Please show every line from the entries that carries the word "section".

Top of DATA FOR THE TASK

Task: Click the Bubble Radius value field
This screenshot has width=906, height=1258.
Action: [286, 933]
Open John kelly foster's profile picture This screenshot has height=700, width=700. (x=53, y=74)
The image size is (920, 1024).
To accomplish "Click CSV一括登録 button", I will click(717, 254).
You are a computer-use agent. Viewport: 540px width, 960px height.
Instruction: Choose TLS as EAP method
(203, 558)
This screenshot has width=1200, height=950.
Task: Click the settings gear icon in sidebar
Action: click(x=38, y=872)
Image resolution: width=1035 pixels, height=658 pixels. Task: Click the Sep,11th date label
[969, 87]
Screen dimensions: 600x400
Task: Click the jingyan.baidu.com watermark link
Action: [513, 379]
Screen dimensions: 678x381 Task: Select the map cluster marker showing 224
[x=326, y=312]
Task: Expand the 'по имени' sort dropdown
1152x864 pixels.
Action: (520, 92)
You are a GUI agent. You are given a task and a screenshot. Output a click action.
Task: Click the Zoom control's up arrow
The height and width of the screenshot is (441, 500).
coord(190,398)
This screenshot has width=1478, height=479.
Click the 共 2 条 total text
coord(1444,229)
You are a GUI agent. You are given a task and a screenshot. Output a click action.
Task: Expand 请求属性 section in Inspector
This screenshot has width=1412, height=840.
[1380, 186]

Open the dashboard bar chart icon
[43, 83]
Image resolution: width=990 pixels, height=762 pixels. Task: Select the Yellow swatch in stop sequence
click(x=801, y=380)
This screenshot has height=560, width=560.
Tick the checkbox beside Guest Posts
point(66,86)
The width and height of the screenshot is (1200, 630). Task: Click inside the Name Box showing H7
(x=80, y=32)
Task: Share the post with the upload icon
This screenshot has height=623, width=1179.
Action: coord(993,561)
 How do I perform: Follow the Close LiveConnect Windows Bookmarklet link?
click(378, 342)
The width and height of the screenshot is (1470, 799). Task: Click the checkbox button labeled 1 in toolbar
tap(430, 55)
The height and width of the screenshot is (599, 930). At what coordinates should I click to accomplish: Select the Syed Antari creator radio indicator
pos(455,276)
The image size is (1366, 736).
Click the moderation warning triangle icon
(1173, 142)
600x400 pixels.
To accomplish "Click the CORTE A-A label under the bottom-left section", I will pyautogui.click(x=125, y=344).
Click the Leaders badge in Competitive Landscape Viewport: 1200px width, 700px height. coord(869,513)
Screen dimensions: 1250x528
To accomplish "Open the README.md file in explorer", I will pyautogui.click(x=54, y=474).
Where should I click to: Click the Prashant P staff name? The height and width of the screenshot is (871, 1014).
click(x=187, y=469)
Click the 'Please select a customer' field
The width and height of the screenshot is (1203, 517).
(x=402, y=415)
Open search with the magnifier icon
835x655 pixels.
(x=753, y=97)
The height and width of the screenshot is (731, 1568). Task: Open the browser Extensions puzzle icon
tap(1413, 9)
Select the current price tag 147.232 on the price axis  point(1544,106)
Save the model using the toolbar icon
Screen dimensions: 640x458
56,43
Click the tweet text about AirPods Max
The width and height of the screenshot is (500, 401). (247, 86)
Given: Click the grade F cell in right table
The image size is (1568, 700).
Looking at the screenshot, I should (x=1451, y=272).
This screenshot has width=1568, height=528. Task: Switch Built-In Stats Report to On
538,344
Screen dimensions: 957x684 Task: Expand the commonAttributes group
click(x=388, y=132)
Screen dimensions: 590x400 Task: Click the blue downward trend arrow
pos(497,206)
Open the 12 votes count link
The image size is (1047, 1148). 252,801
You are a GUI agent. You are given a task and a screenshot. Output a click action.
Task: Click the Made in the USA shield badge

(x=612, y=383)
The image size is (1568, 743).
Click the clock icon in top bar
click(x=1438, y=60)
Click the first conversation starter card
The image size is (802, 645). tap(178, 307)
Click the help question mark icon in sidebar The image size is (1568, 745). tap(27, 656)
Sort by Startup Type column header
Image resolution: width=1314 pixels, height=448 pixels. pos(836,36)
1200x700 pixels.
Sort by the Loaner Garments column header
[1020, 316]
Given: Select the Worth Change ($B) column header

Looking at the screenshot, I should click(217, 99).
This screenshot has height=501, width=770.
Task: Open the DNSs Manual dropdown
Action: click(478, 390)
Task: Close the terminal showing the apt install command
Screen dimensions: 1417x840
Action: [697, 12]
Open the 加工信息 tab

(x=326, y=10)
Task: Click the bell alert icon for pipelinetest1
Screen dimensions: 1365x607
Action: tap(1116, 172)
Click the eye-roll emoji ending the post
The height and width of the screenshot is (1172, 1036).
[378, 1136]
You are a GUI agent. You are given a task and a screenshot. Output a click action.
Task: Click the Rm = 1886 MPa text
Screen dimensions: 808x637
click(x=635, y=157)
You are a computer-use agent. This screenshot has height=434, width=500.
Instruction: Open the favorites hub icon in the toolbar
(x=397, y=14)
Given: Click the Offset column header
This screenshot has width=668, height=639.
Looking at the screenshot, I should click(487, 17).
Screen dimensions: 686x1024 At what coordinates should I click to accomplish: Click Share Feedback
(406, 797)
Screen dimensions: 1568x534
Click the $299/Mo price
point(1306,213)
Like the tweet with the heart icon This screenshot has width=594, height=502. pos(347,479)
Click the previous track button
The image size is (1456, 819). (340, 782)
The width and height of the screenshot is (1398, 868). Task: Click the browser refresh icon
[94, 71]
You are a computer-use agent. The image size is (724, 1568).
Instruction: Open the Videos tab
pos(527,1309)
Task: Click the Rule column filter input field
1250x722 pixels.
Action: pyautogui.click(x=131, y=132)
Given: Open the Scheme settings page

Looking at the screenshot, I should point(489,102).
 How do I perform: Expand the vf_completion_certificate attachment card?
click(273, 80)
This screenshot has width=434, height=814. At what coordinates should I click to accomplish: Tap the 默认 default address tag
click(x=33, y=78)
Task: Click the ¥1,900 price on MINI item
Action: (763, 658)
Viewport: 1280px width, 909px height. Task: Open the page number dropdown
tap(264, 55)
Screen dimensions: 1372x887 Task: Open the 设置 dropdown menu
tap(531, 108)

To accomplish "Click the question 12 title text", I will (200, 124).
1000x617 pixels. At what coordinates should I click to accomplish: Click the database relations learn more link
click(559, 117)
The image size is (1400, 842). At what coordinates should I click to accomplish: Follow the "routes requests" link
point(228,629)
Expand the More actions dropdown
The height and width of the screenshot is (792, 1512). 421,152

Bottom of DATA FOR THE TASK

> _EXERCISE RESPONSE_:
Task: Expand 请求属性 section in Inspector
To accomplish "Click the CORTE A-A label under the bottom-left section", I will pyautogui.click(x=125, y=344).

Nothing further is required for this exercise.